Lawmakers Load $1.5 Trillion Bill with Pork Barrel Spending - 142 Earmarks for Chuck Schumer Alone
Powerful Democratic lawmakers are wallowing in pork now that the party has brought back the long-abused tradition of congressional earmarks in the federal budget.
Earmarks, often derided as pork-barrel spending, are direct appropriations that are inserted into spending bills that target purely local projects and have the happy side effect of boosting a sitting lawmaker’s popularity with the folks back home who get to spend that cash.
After a string of scandals revealed extensive misuse of earmarks, Republicans banned the practice in the House as of 2011, according to The Washington Post. Shamed by former President Barack Obama into following suit, Democrats who controlled the Senate at the time did the same.
Although lawmakers were still able to use their power to muscle federal agencies into including earmark-style projects into their budget requests, the practice ended until Democrats took control of Congress after the 2020 elections.
And now it is hog heaven.
On its way to spending $1.5 trillion to keep the government running for the rest of this fiscal year, which ends Sept. 30, the budget bill approved by the House includes more than 4,000 earmarks, according to The Hill.
The list of lawmakers’ pet projects covers a whopping 367 pages.
“There’s been a decade of pent-up desire to get back to earmarks, and you’re seeing some of that come to fruition, particularly those people who were writing the appropriations bills, dealing with all of those type of issues and then not getting the gravy they certainly did earlier in their career,” said Steve Ellis, president of Taxpayers for Common Sense.
Senate Majority Leader Chuck Schumer will have lots of choice pieces of pork to pass around as he tours New York on his path to re-election.
According to The Hill, Schumer is connected with at least 59 earmarks totaling $80 million in just one section of the bill, transportation and housing and urban development.
It counted another 10 earmarks from the majority leader in the energy and water development section totaling nearly $11 million.
And that’s not all.
Republican Sen. Mike Braun of Indiana, who is tracking the earmark numbers, said he counted 142 Schumer-linked pet projects to show off for the folks back home.
Democrats were not alone in their pursuit of pork. Although Senate Minority Leader Mitch McConnell passed on having earmarks, Republican Sen. Richard Shelby of Alabama grabbed what the Hill referred to as “plenty.”

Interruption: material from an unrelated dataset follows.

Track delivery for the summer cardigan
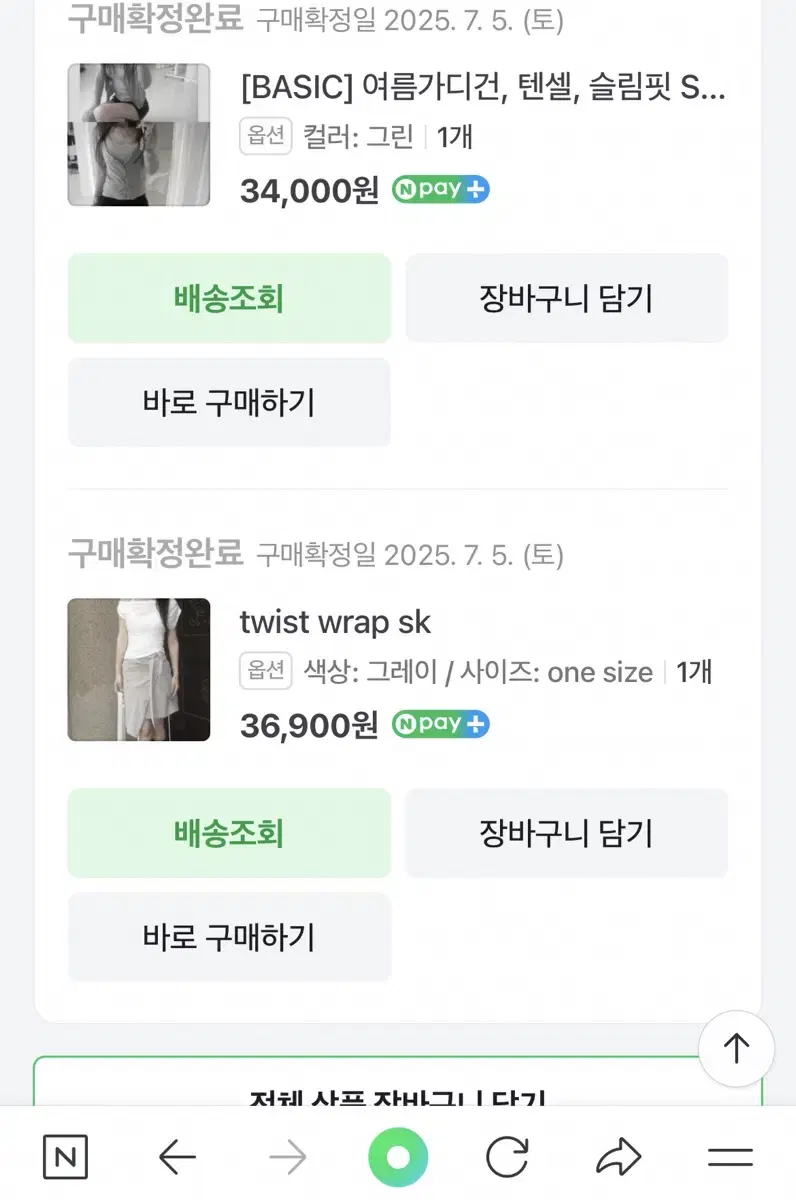 point(229,298)
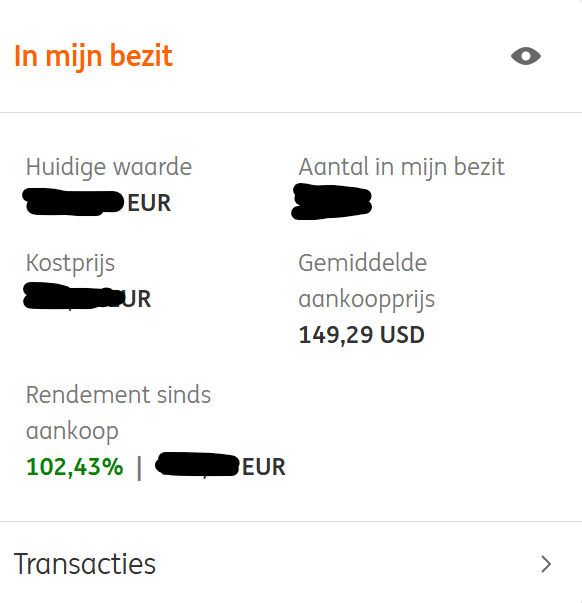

Shelby, the ranking member on the Senate Appropriations Committee, was joined by Democratic Sen. Patrick Leahy of Vermont, its chairman, in cashing in on their seniority and status.
“By our quick analysis Sen. Shelby had only 16 earmarks but they totaled nearly $650 million,” Ellis said. “Whereas by our count, Sen. Leahy got 79 earmarks worth $162.2 million.”
“I think it’s terrible,” Braun said. “I think it’s emblematic of what’s wrong with the whole place, especially when you look at the top-line numbers that are out there and the record spending that we’re going to be putting forward in this omnibus bill.”
But advocates of earmarks extol their virtues.
“To say congressmen or senators have no right to earmark funds is to extract elected officials from the flow of legislation that should exist between state and local people who identify needs at the local level and then federal people who have the resources to meet those needs,” said James Dyer, a former Republican staff director of the House Appropriations Committee.
“People who are against these things are living in the past,” he said.
Democratic Sen. Joe Manchin of West Virginia has at least 32 earmarks totaling almost $50 million, while Democratic Sen. Mark Kelly of Arizona weighed in with 16 earmarks worth almost $12 million and Democratic Sen. Catherine Cortez Masto of Nevada has 15 earmarks totaling almost $38 million.
“It’s totally pork-barreling,” said Thomas Schatz, the president of Citizens Against Government Waste, according to the Hill.
Because earmarks are identified by lawmakers, a break with the past, they can be tracked, Schatz said.
“For at least some of them, we can see which member of Congress has requested the earmark and do further investigation into where it is, what it’s doing, who it’s for,” he said.
“We’re going to find more than what they listed.”